I was trying to scrape some image data from some stores. For example, I was looking at some images from Nordstrom (tested with 'https://www.nordstrom.com/browse/men/clothing/sweaters').
I had initially used requests.get() to get the code, but I noticed that I was getting some javascript -- and upon further researc I found that this occured because it was dynamically loaded in the html using javascript.
To remedy this issue, following this post (Python requests.get(url) returning javascript code instead of the page html), I tried to use selenium to get the html code. However, I still ran into issues trying to access all the html: it was still returning alot of javascript. Finally, I added in some time delay as I thought maybe it needed some time to load in all of the html, but this still failed. Is there a way to get all the html using selenium? I have attached the current code below:
from bs4 import BeautifulSoup
import requests
from selenium import webdriver
from selenium.webdriver.chrome.options import Options
import time
def create_browser(webdriver_path):
#create a selenium object that mimics the browser
browser_options = Options()
#headless tag created an invisible browser
browser_options.add_argument("--headless")
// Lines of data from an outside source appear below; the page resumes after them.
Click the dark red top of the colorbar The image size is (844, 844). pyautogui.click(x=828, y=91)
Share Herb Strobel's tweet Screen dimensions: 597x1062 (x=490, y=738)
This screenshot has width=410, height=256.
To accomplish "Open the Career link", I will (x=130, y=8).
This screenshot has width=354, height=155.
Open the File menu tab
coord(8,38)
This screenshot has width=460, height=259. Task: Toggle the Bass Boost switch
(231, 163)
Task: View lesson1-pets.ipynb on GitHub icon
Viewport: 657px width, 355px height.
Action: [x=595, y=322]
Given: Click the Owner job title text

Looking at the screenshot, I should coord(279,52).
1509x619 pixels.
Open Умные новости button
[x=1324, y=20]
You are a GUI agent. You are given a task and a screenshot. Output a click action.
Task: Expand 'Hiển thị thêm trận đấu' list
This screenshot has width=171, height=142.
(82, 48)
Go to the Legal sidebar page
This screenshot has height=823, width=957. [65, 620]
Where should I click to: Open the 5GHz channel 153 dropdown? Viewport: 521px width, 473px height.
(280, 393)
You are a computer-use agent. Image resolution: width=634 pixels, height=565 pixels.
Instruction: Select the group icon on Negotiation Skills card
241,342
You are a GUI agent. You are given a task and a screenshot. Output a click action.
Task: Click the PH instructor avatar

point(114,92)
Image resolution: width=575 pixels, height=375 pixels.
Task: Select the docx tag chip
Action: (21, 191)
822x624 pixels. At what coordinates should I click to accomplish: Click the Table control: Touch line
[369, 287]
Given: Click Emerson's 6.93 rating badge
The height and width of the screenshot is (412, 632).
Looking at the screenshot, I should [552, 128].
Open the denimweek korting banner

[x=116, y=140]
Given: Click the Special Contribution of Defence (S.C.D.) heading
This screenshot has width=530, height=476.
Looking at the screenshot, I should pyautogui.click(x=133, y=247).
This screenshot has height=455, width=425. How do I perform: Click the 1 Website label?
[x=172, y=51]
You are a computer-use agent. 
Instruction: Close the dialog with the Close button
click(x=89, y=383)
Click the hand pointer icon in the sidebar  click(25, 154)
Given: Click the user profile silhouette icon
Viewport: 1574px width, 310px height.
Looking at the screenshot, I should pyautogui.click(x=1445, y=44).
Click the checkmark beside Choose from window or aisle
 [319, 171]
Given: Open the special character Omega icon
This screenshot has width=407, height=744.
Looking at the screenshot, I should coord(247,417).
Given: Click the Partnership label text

browser_options.add_argument('--no-sandbox')
browser = webdriver.Chrome(webdriver_path, chrome_options=browser_options)
print("Done Creating Browser")
return browser
url = 'https://www.nordstrom.com/browse/men/clothing/sweaters'
browser = create_browser('path/to/chromedriver_win32/chromedriver.exe')
browser.implicitly_wait(10)
browser.get(url)
time.sleep(10)
html_source = browser.page_source
print(html_source)
Is there something that I am not doing properly to load in all of the html code?